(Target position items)
--------------------
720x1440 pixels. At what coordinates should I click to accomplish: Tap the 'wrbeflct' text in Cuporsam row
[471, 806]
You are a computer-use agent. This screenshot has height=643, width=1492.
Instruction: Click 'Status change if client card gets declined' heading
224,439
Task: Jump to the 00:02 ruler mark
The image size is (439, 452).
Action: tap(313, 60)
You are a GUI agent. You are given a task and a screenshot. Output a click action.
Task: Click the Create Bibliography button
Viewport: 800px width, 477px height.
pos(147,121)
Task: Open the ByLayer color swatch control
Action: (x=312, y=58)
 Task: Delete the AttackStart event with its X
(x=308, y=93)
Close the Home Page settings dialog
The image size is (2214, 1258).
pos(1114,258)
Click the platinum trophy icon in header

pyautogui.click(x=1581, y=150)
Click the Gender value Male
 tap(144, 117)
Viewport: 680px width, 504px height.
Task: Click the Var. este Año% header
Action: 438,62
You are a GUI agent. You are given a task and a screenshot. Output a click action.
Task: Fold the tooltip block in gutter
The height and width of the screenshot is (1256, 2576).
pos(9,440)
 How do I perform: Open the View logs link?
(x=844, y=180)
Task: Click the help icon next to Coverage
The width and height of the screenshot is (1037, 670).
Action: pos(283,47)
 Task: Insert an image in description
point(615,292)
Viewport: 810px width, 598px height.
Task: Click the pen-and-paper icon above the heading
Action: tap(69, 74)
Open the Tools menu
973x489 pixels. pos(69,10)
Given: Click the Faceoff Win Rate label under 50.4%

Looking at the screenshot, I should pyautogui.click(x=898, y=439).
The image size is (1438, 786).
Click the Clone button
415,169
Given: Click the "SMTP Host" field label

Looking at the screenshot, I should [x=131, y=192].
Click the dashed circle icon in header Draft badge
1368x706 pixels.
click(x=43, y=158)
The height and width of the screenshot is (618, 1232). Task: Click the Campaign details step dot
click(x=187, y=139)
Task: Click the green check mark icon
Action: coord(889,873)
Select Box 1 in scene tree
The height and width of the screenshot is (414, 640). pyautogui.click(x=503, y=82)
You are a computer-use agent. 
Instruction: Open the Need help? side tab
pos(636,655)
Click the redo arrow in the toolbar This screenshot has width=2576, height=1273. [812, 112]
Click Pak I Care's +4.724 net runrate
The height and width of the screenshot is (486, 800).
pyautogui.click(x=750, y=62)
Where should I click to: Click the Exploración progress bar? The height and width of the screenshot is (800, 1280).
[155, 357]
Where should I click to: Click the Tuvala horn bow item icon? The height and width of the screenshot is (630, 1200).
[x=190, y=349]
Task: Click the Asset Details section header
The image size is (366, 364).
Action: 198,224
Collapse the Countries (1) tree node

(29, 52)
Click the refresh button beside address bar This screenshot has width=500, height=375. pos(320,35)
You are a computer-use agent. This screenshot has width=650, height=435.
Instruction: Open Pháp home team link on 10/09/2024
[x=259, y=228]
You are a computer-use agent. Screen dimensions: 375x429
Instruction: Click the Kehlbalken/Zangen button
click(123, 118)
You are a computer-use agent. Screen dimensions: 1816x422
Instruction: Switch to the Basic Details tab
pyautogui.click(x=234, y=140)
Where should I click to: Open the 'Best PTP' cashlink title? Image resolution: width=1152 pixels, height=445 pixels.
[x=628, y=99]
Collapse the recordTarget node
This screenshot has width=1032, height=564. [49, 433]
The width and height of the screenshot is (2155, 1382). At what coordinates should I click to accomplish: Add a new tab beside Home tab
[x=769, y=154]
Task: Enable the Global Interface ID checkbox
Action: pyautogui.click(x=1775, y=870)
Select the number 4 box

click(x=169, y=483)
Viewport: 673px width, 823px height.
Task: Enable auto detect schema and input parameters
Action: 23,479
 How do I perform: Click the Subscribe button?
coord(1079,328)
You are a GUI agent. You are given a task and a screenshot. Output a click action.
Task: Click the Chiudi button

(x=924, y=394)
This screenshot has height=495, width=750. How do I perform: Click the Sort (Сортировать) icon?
--------------------
(The problem): Show each line of the items above that contains the word "Collapse".

(Full solution):
Collapse the Countries (1) tree node
Collapse the recordTarget node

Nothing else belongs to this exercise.